# Your goal
Your answer must be an exact copy of the listing below.

════

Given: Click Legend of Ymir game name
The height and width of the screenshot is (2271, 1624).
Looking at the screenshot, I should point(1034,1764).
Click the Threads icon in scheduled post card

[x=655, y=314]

════

# Completed task
Given: Click Legend of Ymir game name
The height and width of the screenshot is (2271, 1624).
Looking at the screenshot, I should point(1034,1764).
Click the Threads icon in scheduled post card

[x=655, y=314]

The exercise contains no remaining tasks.